From 1600 the hospital allowed visitors and artists to observe the ‘mad’.In William Hogarth’s series, A Rake’s Progress (1733-34), The Rake meets his end there shown among a menagerie of strange, otherworldly characters: a magician, emperor, musician and an astrologer while two fashionably dressed women enjoy the spectacle. Hogarth’s etching stresses how a visit to ‘Bedlam’ was understood predominantly as a tourist activity for the wealthy and leisured classes.
By 1750, the acquisitive Monroe family of ‘mad doctors’ was in charge and as the paying visitors viewed the restraints and purges, it became an issue of n public debate. Bethlem had lost its institutional monopoly for the treatment of insanity by the creation of St Luke’s Hospital for Lunatics in 1751 and the debate on how to treat the ‘mad’ entered a new stage.
The hospital was run by men but had many female patients. The warders were men too and abuse was frequent. As the 18th century progressed criticism of the hospital increased and it closed it doors to the public in 1770.

■ **SUPPLIED INFORMATION**

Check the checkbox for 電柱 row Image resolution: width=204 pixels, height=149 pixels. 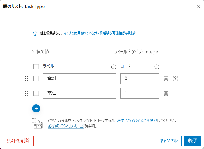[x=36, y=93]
...
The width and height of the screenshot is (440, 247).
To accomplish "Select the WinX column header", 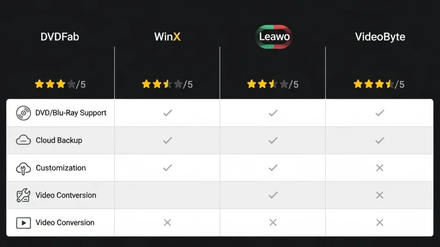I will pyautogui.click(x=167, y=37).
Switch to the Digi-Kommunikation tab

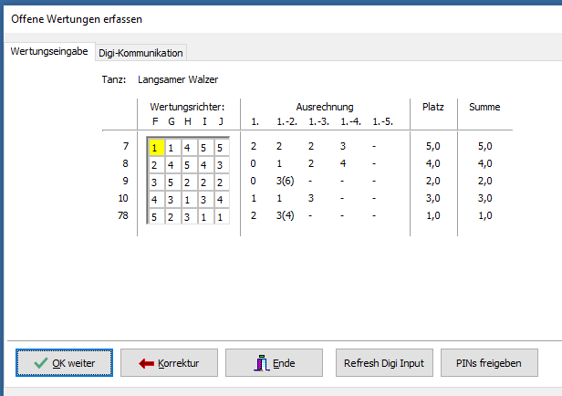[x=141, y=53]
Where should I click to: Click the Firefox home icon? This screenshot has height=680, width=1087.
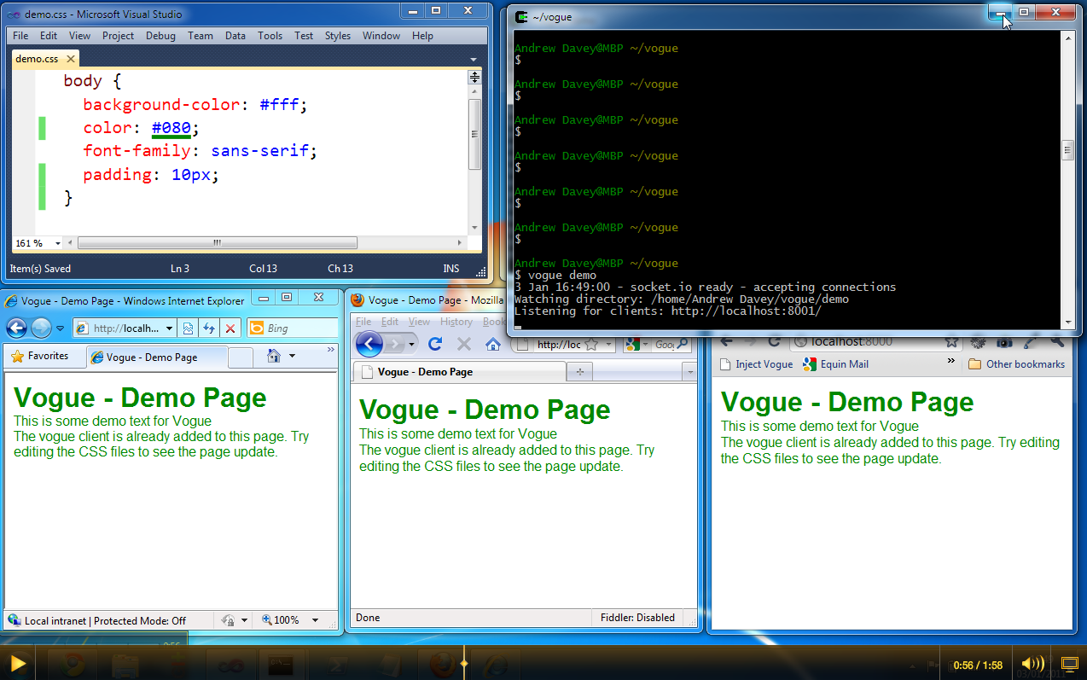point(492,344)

■ **ASSIGNMENT**
Answer these questions from the passage on Bethlem:
(a) In Hogarth's A Rake's Progress, what four characters is the Rake shown among?
(b) The creation of which hospital in 1751 ended Bethlem's institutional monopoly on treating insanity?
(c) In what year did the hospital close its doors to the public?

■ **ANSWER AREA**
(a) A magician, an emperor, a musician and an astrologer.
(b) St Luke's Hospital for Lunatics.
(c) 1770.